Supplied data:

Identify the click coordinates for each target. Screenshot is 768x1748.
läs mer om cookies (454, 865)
...
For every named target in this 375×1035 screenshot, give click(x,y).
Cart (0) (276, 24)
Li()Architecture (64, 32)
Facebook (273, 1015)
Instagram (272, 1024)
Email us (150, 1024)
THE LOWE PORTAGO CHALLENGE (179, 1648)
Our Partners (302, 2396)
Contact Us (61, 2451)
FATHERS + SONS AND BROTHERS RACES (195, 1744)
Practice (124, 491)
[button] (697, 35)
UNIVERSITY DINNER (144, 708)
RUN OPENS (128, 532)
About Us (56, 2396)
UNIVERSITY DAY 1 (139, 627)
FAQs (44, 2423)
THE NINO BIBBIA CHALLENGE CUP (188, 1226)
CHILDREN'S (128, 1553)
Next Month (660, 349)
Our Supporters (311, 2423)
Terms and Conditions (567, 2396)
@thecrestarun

Activity:
Where a line of the listing holds "UNIVERSITY", show that line.

Final answer:
UNIVERSITY DINNER (144, 708)
UNIVERSITY DAY 1 (139, 627)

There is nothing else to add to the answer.